When I think of a security license I think of something that would provide repercussions against people cutting corners and not doing their basic due diligence. How many issues happen because of patches not applied or things being misconfigured? But on the other hand and you mentioned what a license should be and what it could be abused to be for are two very different things.



Community Champion

@JKWiniger wrote:

How many issues happen because of patches not applied or things being misconfigured?
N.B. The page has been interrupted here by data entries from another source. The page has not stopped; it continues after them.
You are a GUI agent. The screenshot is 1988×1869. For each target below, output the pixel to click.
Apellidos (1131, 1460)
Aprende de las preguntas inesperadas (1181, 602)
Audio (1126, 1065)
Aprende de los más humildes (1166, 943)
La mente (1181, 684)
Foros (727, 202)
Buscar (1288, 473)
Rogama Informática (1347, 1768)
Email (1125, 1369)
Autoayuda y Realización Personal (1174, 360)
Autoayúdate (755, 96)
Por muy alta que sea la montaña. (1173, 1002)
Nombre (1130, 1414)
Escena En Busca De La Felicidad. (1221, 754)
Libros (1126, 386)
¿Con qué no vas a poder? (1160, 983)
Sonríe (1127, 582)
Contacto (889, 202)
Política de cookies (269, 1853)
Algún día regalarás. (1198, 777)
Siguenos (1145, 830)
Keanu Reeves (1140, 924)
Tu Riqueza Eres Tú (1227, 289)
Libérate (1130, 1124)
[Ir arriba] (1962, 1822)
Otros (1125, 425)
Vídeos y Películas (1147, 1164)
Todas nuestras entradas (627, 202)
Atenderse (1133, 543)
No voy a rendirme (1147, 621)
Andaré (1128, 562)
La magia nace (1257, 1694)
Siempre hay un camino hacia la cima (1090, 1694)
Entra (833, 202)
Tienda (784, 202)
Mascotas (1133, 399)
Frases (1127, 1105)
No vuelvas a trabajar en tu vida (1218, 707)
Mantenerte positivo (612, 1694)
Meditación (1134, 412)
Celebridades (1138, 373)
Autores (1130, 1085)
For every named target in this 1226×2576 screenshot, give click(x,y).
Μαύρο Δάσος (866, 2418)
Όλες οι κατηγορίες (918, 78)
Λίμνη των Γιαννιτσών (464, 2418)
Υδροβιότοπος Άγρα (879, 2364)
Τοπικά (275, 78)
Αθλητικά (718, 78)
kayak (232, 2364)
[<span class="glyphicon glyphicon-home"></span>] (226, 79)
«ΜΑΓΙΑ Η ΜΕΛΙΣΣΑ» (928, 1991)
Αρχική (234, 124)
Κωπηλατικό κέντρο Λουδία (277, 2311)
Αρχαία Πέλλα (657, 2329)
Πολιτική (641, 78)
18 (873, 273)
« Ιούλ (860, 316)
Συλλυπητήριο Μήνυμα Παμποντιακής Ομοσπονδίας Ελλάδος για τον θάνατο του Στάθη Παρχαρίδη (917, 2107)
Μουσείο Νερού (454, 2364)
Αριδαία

Presuming your focus is more on life-safety than economic impact.  A few publicly known examples:


  1. Bad actors increased lye to toxic levels at the Oldsmar, Florida water treatment plant 
  2. Baltimore emergency call center computer-aided-dispatch successfully attacked due to firewall misconfiguration.
  3. Diminished care due to electronic medical records being ransomwared, resulting in an infant death.
  4. Woman's death due to delayed treatment when Emergency Department closed due to cyberattack
  5. Ethical Hackers take control of a Jeep Cherokee.

Life-safety has long been a huge concern with computer controlled manufacturing equipment. Oftentimes, the "is it safe to start a cycle" decision is complicated enough to require a computer.  Defending that computer is an absolute prerequisite to protecting the equipment operator from loss of life or limb.